▶ Page text
———

Top Ten Mistakes of Startups Rising from Nokia’s Ashes

I usually tell people that most everything I learned about being an entrepreneur I learned by screwing up at my first company. Oh boy how I sucked as the first-time CEO. That’s how it usually goes. Therefore it is a great idea to do your mistakes as early as possible, learn, and then move on to build a great company.

I think the sign of a good entrepreneur is the ability to spot your mistakes, correct quickly and not repeat the mistakes.

In my role as sweat equity angel investor (yeah, more knowledge and work, less cash) and startup advisor, I have lately engaged with a large number of Nokia-based startups. I identified the top ten most common mistakes in Nokia-based startups, and decided to openly share and discuss them in a series of blog posts titled as Top Ten Mistakes in Startups Rising from Nokia’s Ashes. This is the summary post. The original introduction is here.

I wanted to share my observations as I believe that increased awareness helps to avoid certain mistakes. I, however, painfully recognize that good judgement comes from experience, but experience comes from bad judgement. So most entrepreneurs just need to do their own mistakes and learning from others’ mistakes thus has limited value.

While I have written the posts with Nokia angle, the mistakes and lessons are relevant for any startup as there is a strong connection to not applying lean startup principles.

———

(Entries on target coordinates)
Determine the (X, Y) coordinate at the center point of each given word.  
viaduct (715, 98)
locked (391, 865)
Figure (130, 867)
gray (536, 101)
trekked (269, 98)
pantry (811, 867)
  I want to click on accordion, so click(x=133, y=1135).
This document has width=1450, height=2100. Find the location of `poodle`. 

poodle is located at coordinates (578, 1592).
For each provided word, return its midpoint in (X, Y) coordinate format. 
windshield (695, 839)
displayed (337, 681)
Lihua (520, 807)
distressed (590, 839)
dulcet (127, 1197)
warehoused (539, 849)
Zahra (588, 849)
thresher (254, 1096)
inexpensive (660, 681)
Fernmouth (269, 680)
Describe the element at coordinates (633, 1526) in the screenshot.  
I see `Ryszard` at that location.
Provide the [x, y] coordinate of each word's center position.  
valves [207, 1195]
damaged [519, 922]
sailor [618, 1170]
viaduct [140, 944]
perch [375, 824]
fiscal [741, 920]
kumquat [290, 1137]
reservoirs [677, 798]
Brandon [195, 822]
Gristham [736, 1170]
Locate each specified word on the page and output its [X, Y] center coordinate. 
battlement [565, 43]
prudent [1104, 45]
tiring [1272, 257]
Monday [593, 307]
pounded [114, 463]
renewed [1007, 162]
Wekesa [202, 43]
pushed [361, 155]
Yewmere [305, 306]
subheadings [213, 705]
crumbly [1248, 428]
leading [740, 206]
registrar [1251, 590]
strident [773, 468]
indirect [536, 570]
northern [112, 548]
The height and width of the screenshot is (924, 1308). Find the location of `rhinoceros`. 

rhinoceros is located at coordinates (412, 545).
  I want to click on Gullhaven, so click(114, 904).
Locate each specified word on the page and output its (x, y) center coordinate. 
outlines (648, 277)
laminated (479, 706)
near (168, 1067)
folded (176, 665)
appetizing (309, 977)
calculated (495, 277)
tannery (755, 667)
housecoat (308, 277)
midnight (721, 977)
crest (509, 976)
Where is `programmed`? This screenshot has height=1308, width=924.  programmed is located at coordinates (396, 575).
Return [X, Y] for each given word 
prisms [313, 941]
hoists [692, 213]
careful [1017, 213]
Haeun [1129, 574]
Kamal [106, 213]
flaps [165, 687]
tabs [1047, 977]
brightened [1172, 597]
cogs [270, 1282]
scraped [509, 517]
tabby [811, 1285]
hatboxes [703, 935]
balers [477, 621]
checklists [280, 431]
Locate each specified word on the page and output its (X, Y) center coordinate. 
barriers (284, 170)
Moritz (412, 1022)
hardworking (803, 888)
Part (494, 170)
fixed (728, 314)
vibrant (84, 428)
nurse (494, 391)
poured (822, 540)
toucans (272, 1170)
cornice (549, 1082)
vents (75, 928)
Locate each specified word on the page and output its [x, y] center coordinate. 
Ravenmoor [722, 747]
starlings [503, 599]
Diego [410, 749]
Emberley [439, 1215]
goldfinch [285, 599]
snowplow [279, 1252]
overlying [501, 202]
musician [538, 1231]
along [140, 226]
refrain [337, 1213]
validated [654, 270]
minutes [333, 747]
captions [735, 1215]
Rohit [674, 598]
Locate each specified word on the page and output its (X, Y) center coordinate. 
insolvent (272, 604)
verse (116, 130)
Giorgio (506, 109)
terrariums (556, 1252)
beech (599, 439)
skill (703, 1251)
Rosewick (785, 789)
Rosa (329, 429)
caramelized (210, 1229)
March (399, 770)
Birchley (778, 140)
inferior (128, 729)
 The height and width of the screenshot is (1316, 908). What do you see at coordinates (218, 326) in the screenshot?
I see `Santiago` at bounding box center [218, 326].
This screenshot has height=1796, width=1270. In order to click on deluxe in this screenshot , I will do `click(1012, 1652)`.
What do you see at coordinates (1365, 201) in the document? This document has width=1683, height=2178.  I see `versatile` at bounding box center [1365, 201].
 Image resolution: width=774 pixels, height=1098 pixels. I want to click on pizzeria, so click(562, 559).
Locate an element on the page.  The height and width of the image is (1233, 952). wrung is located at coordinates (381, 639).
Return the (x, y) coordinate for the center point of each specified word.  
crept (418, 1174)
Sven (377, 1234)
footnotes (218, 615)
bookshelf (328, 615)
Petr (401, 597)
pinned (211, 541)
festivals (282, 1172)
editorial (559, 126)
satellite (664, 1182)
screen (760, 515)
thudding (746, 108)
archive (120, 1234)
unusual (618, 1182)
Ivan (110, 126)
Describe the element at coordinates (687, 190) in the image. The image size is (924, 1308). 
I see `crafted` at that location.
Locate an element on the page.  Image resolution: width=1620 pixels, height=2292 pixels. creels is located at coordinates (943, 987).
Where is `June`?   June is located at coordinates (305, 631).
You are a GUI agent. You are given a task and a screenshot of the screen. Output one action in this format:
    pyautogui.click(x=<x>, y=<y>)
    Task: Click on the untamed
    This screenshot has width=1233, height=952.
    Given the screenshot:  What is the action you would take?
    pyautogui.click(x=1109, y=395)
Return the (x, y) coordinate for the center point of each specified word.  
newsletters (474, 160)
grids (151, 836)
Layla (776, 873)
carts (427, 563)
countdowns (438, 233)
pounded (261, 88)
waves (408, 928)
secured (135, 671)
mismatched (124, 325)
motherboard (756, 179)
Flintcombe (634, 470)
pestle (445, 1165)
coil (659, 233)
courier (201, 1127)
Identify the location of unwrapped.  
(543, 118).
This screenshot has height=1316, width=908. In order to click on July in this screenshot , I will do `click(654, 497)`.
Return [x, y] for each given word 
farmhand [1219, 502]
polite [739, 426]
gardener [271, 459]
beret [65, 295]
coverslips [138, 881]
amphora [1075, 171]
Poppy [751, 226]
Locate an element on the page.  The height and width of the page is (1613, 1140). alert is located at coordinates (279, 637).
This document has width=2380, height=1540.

———

▶ The exercise
Reproduce the blog post text from "While I have" up to and including "lean startup principles.".

▶ Solution to the exercise
While I have written the posts with Nokia angle, the mistakes and lessons are relevant for any startup as there is a strong connection to not applying lean startup principles.